*Problem description*. Read through the data, and wherever a line holds the word "button", write that line out.

(Working data begins)

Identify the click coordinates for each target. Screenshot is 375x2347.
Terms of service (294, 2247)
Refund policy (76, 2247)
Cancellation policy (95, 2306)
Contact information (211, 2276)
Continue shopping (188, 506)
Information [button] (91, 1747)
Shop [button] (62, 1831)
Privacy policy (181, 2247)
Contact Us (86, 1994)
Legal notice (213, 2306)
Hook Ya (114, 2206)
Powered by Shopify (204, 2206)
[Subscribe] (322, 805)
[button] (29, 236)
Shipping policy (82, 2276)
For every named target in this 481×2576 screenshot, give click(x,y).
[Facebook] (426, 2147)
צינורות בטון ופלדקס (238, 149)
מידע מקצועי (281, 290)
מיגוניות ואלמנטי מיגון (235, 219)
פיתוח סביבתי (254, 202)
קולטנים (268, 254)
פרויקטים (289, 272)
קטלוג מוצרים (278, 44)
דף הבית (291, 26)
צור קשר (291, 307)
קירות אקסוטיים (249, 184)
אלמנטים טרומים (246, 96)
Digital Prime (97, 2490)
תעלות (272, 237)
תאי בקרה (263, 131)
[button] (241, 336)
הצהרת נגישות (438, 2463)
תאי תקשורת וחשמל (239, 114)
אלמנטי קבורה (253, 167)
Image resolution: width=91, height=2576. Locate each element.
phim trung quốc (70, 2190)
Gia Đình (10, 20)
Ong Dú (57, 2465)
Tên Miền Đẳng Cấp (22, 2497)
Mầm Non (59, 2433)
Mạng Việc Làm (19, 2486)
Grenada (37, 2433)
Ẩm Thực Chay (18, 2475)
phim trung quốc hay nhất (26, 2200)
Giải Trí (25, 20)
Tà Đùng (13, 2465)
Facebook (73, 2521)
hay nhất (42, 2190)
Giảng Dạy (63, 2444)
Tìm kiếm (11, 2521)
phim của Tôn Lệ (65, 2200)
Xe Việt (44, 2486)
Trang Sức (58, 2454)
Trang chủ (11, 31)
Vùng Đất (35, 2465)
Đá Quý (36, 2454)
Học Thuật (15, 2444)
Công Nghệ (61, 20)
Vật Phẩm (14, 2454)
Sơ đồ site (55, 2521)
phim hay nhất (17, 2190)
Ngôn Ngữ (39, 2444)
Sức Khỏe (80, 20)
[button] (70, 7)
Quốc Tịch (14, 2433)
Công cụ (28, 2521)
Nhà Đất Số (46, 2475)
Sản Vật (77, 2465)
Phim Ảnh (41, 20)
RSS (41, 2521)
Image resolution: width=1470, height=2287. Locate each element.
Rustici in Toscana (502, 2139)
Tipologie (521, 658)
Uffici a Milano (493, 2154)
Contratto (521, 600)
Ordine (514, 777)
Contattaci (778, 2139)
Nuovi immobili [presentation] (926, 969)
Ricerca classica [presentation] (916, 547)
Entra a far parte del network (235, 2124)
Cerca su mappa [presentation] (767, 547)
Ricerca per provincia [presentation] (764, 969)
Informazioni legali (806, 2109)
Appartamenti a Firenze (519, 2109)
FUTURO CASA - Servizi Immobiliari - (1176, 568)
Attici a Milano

(Working data ends)

*Exercise result*.
Information [button] (91, 1747)
Shop [button] (62, 1831)
[button] (29, 236)
[button] (241, 336)
[button] (70, 7)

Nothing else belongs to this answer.